# [Listed records]
..............................

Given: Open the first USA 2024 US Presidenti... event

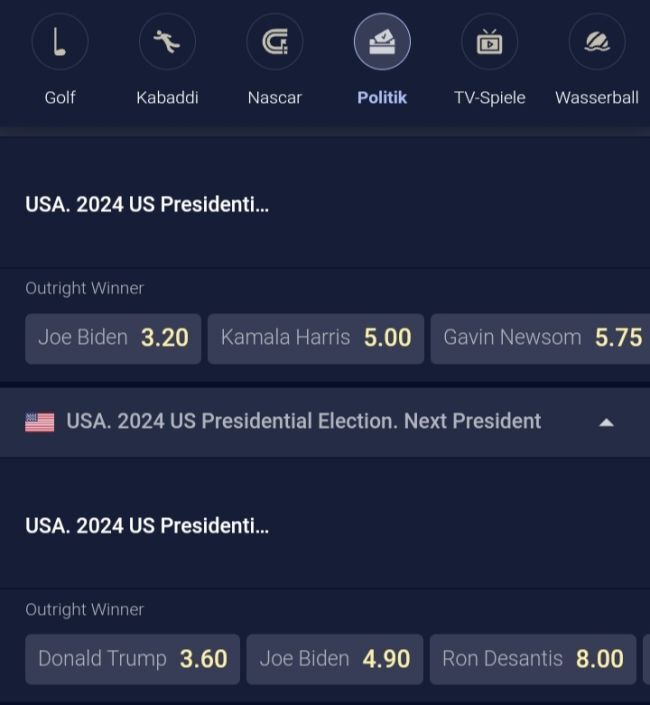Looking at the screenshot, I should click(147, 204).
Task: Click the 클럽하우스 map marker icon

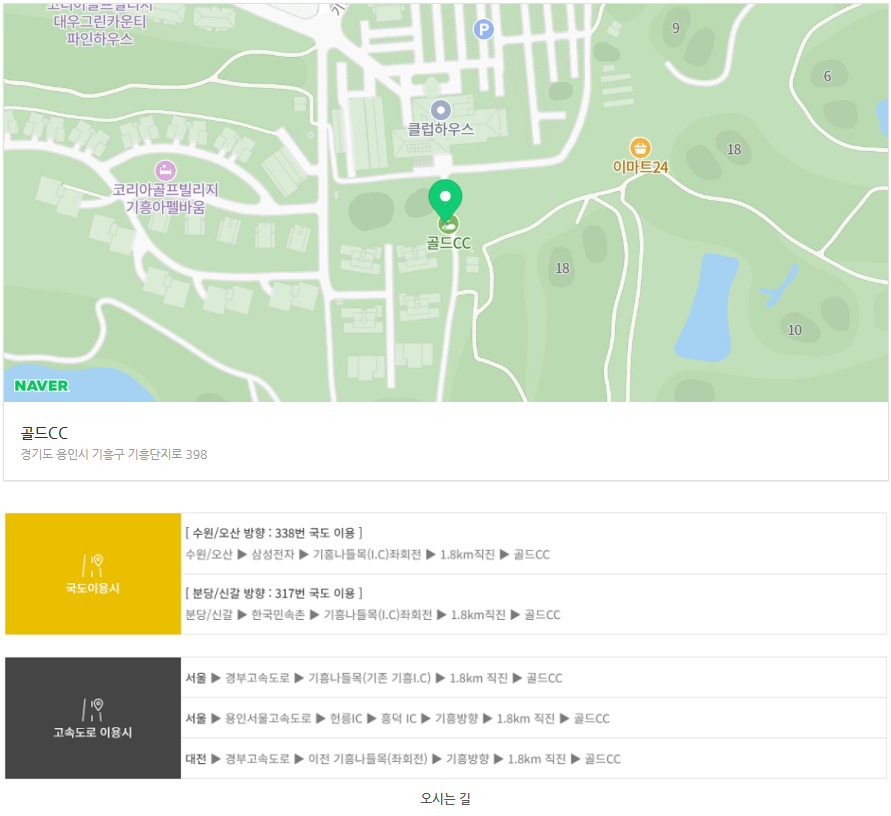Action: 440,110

..............................

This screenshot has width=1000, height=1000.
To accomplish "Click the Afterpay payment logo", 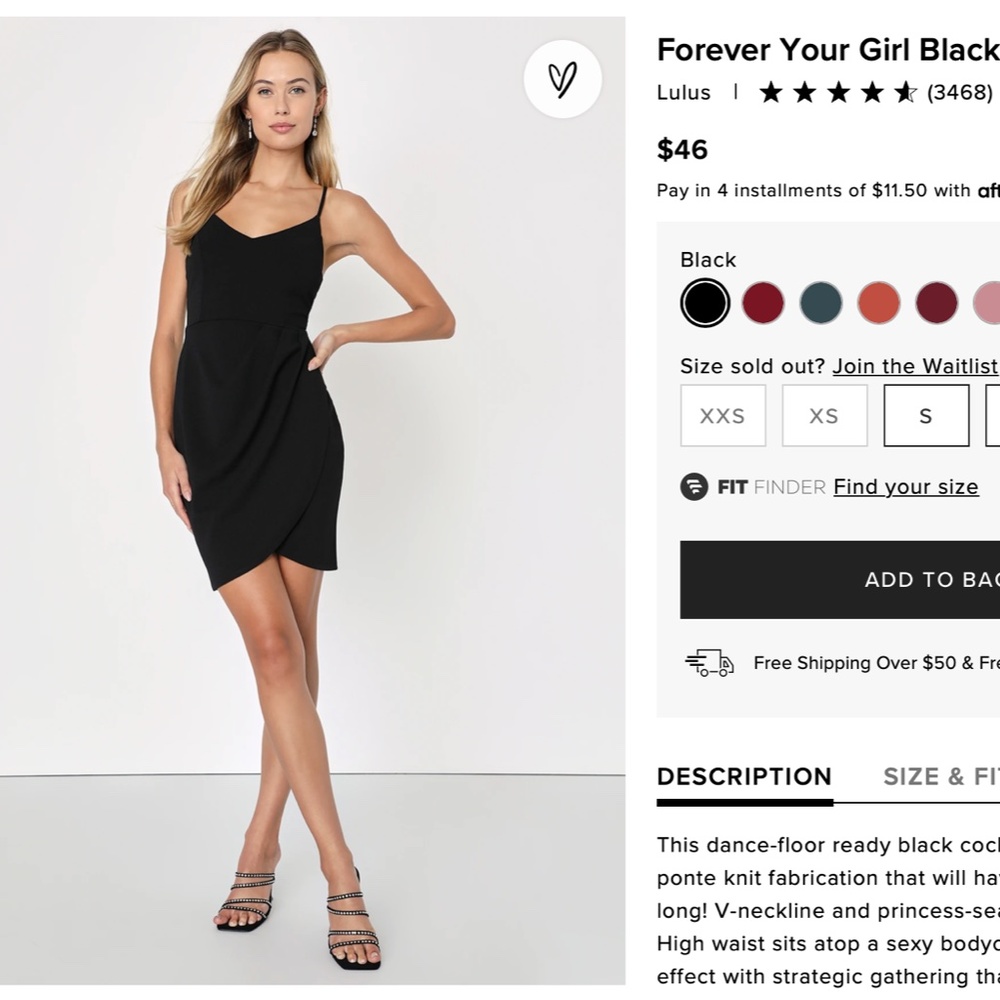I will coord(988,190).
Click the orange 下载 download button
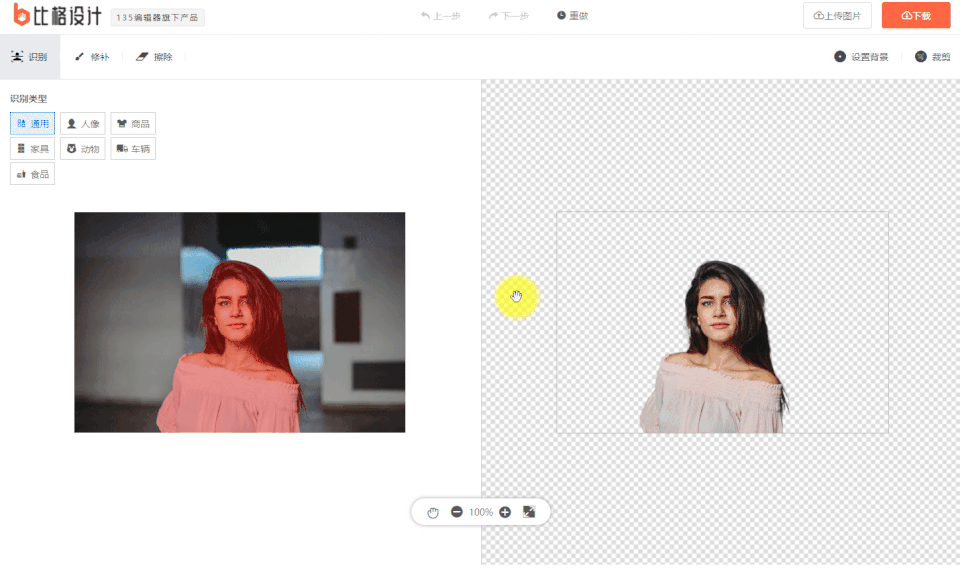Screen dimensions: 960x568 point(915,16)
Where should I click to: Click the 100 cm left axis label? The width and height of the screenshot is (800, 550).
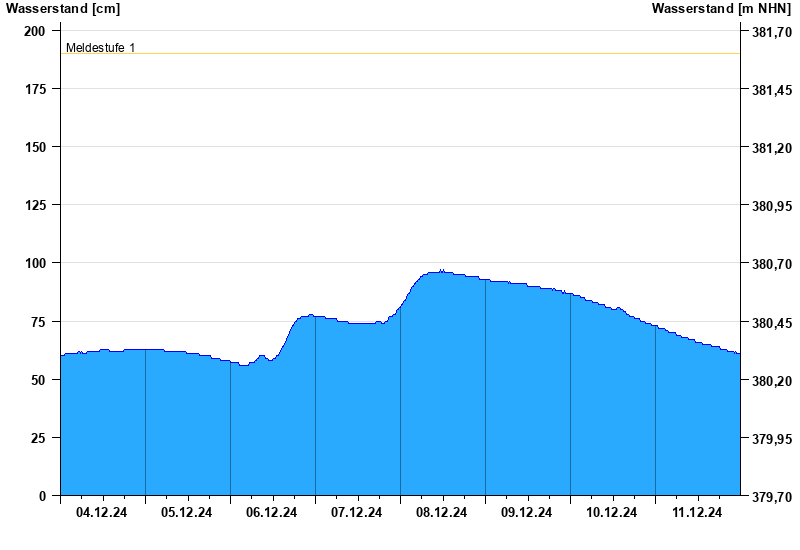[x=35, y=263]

..............................

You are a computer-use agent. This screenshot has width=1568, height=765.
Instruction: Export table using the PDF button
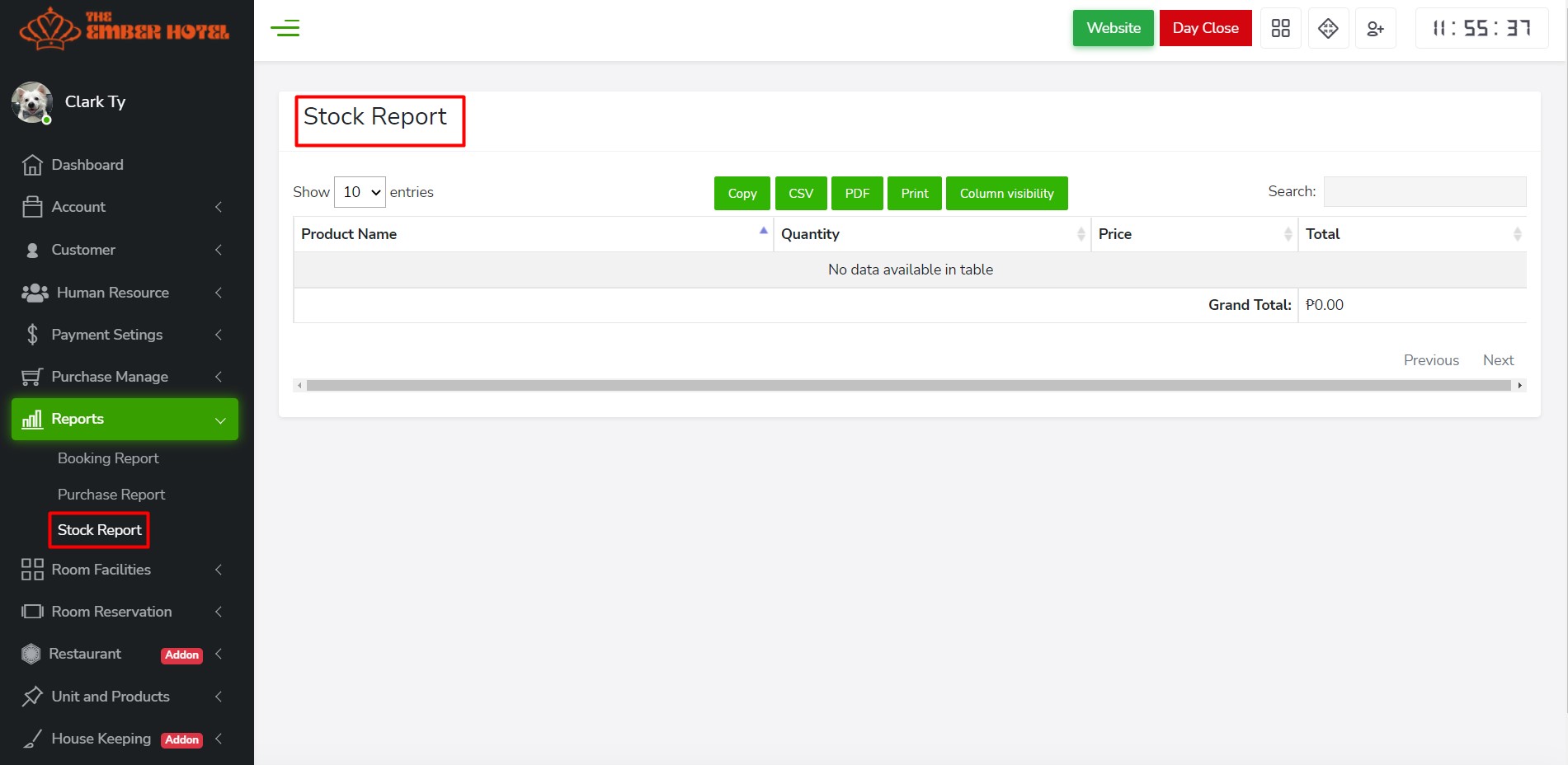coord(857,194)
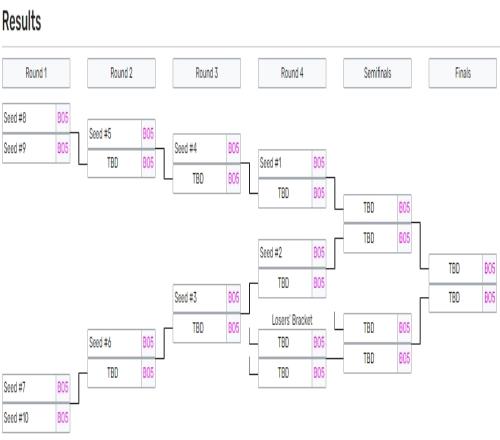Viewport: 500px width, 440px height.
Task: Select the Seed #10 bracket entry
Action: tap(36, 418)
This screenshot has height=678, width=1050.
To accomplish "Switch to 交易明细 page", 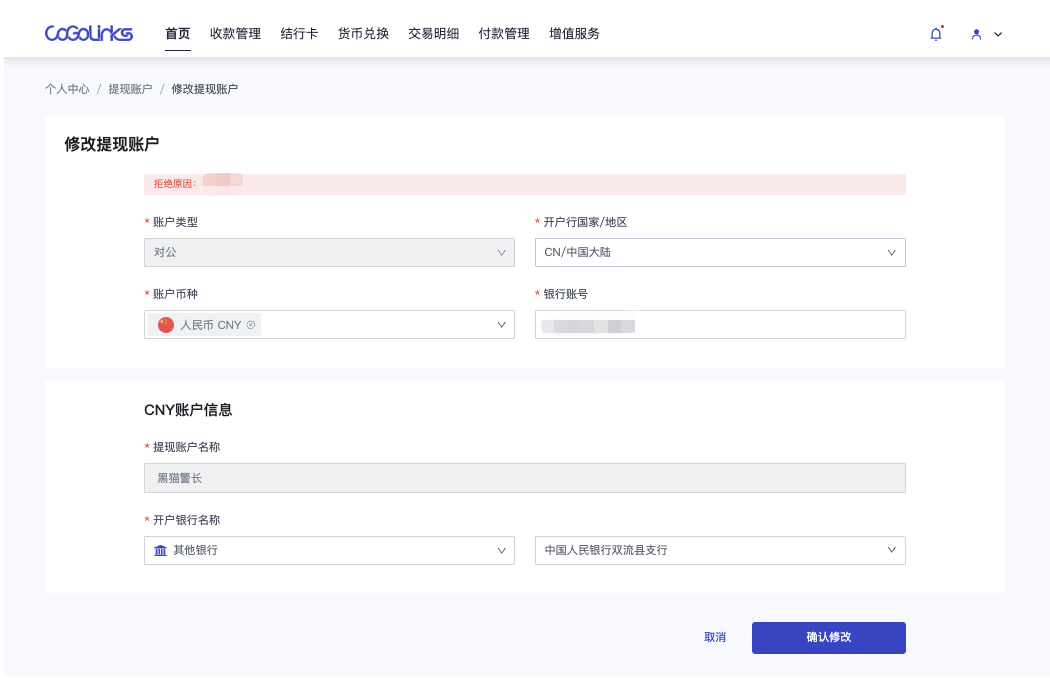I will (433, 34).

..............................

# [What you will do]
Extract all lines from the data in which "This" is found.

# [Reply]
This screenshot has width=1000, height=1000.
You are a computer-use agent. This screenshot has width=1568, height=765.
This screenshot has height=678, width=1050.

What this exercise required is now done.